AGT Response Decision Record
This record resolves the PRD open decisions for immediate execution.
| ID | Decision | Resolution |
|---|---|---|
| OD-1 | OSS posture for control-plane core | Extract policy evaluation into meshguard-engine under Apache 2.0. Keep multi-tenant orchestration, storage, identity, audit storage, billing, and console proprietary. |
| OD-2 | Adopt SPIFFE for agent identity | Adopt SPIFFE/SPIRE as first-class mode alongside JWT. JWT remains default for compatibility. |
| OD-3 | Hosted free tier for AGT integration | Ship a free tier for AGT policy and audit. Fleet ops, RBAC, SSO, retention, SIEM, federation, and dedicated deployments are paid. |
| OD-4 | Cedar and Rego policy languages | Support Cedar and Rego as additional policy inputs.

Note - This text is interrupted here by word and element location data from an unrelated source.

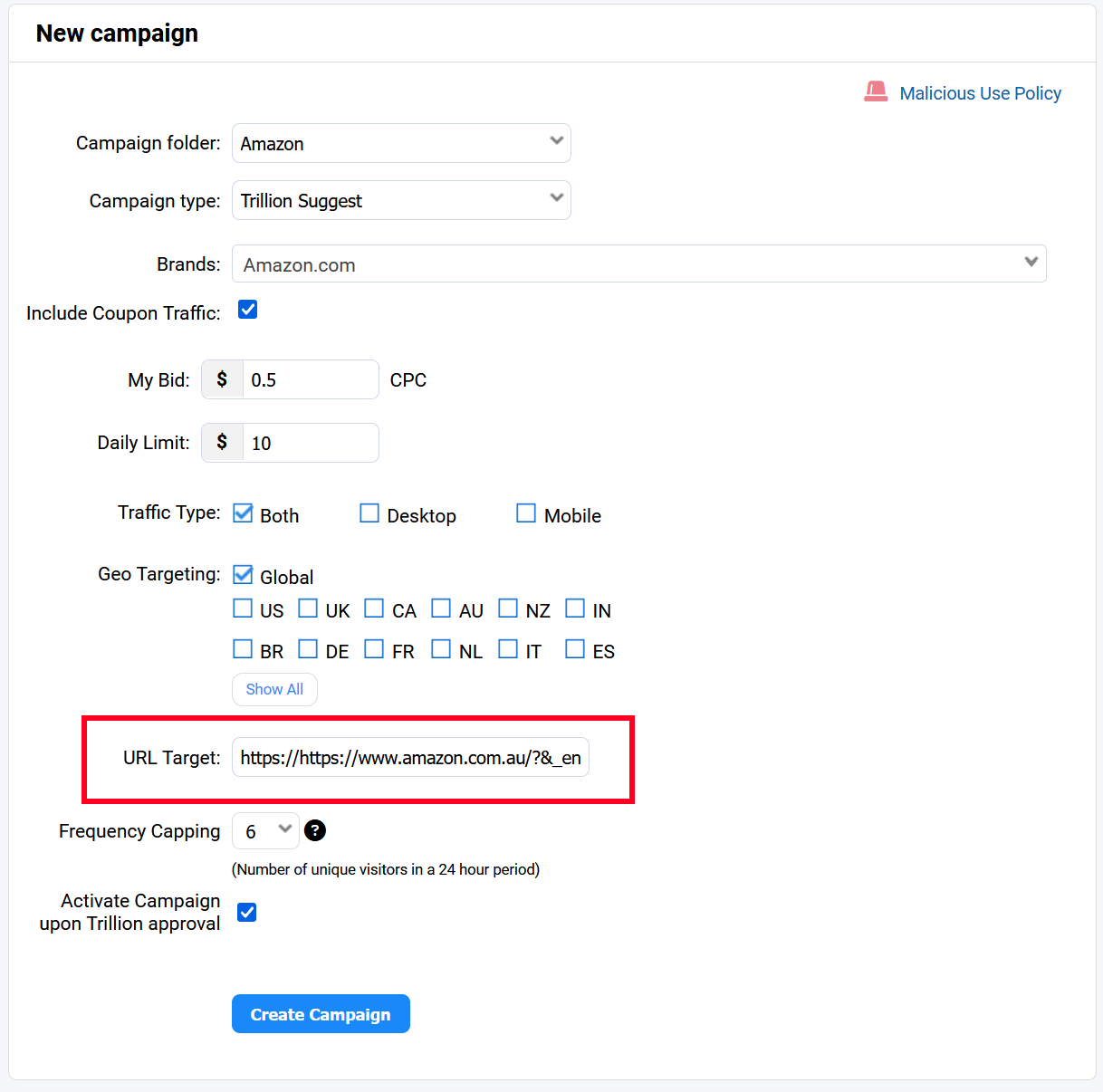Image resolution: width=1103 pixels, height=1092 pixels.
Task: Open the Frequency Capping help question mark
Action: [315, 830]
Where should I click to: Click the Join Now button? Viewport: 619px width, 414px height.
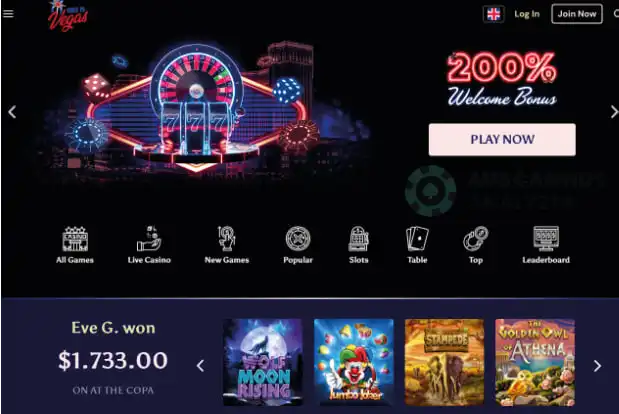[x=577, y=14]
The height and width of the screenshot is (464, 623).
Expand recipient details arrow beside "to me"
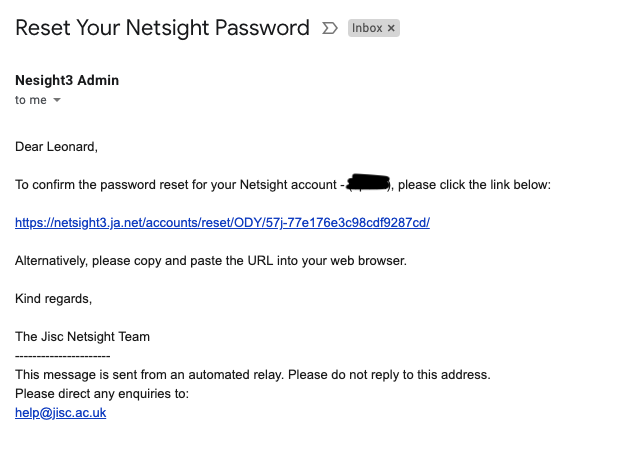tap(57, 101)
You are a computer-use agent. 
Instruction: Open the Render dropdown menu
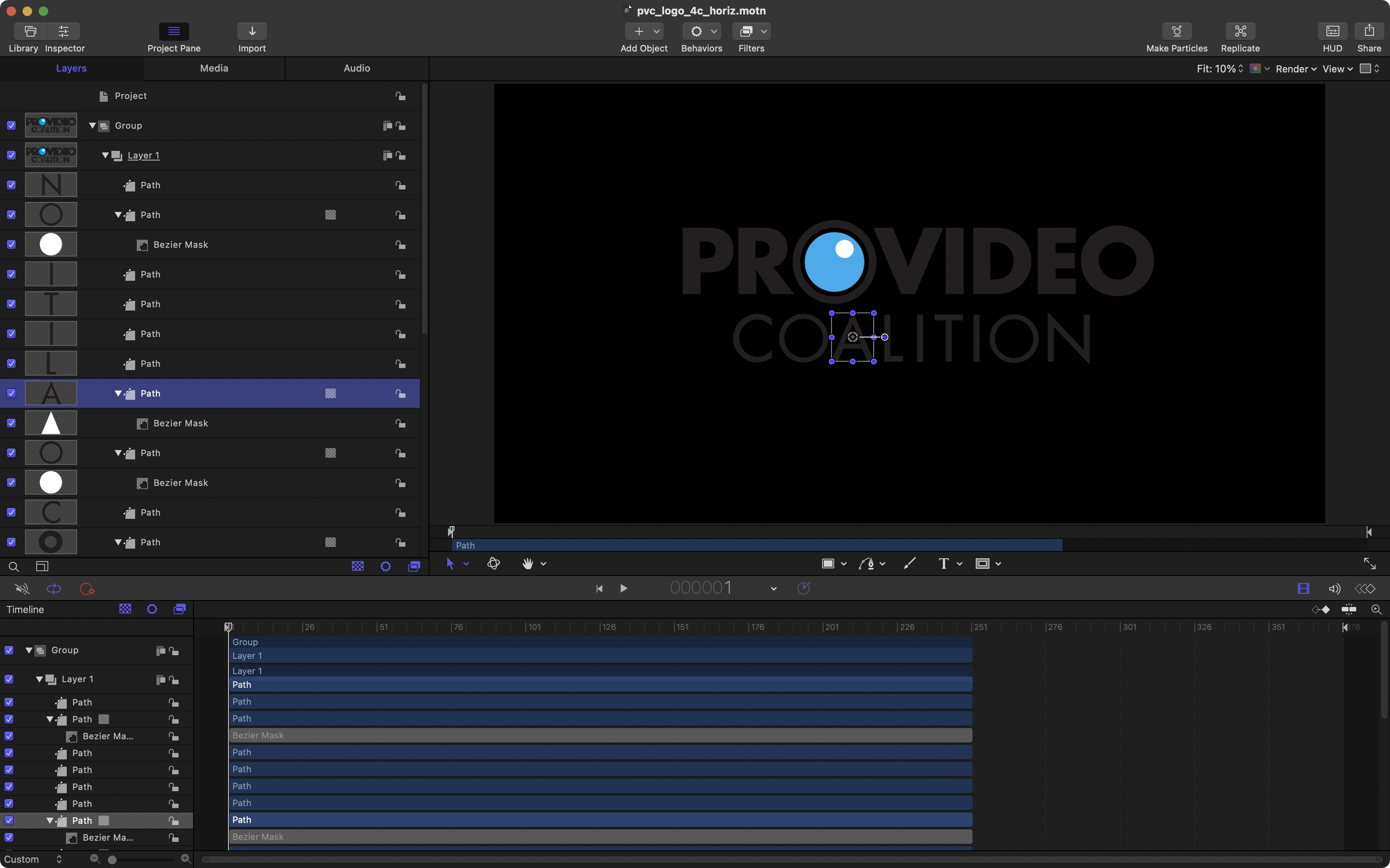1296,67
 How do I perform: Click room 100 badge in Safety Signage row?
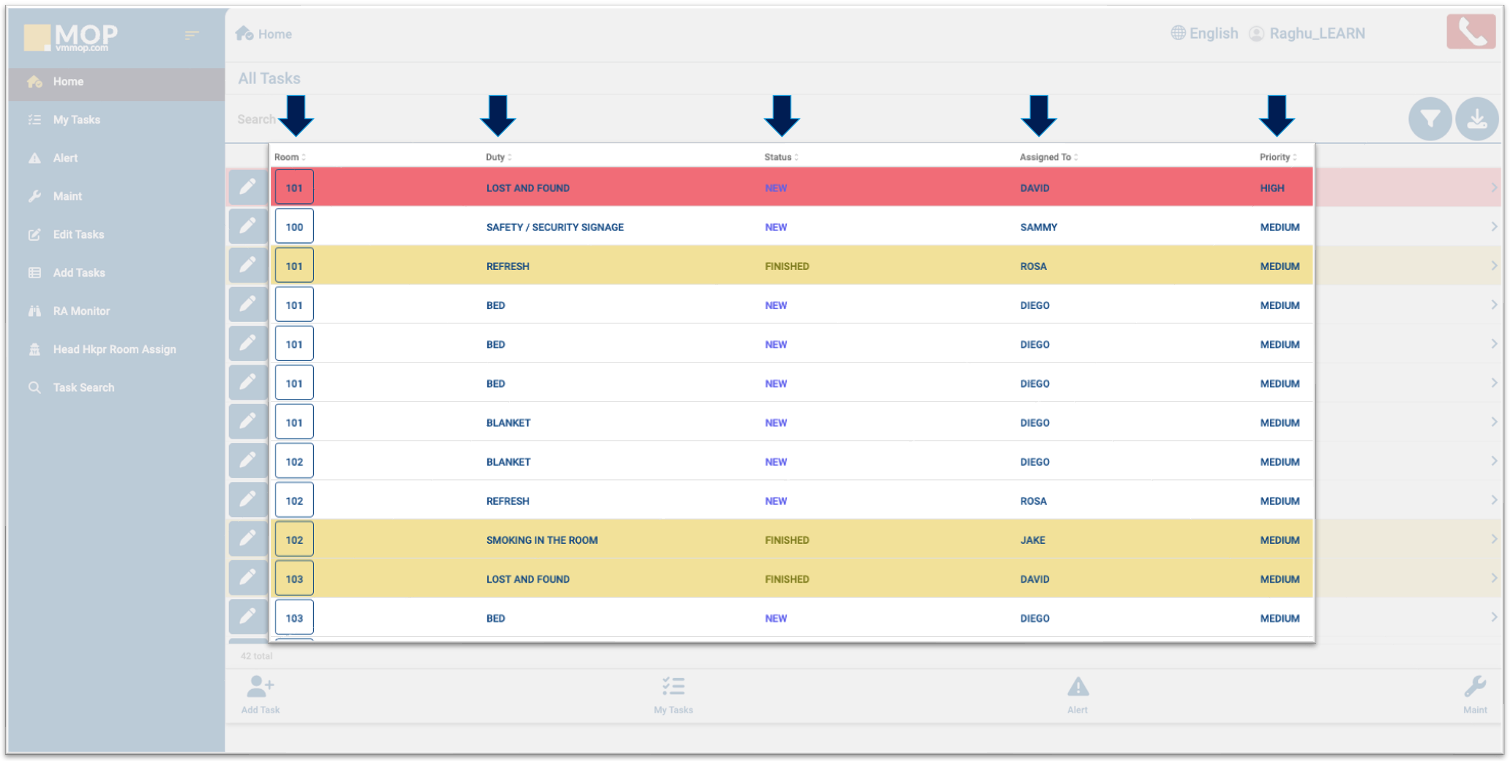pyautogui.click(x=294, y=227)
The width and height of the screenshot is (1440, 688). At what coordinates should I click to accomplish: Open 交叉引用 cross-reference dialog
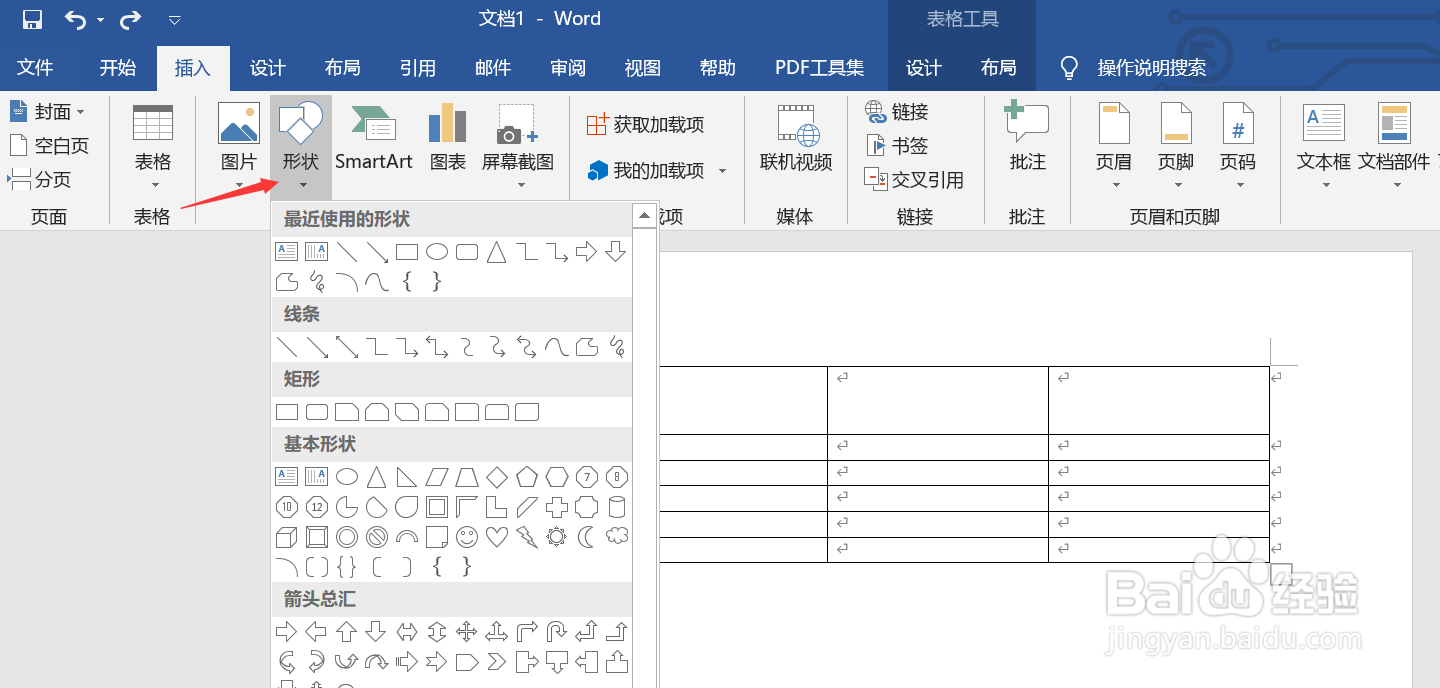pos(916,180)
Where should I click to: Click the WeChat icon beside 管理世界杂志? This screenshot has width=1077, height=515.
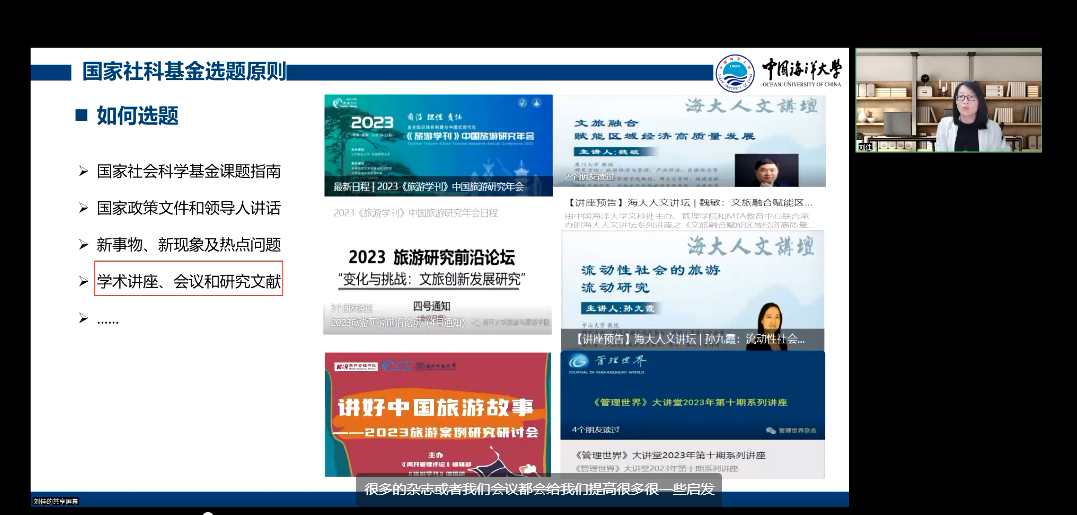770,430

AGT-compatible YAML is another first-class format for teams that want AGT interop. |
| OD-5 | Trillian vs in-house Merkle structure | Use Trillian for Merkle tree structure where deployable. Keep ingestion, batching, retention, witness anchoring, and export workflows in MeshGuard. |
Immediate Scope
- Add AGT as a first-class in-process PEP path alongside existing MeshGuard SDKs, sidecars, proxy, and framework integrations.
- Publish the stable PDP contract and HTTP fallback.
- Keep public SDKs active and document how each path works with the shared MeshGuard control plane.
- Prioritize control-plane hardening, audit integrity, identity, policy-as-code, and operator console work while expanding SDK and AGT interoperability.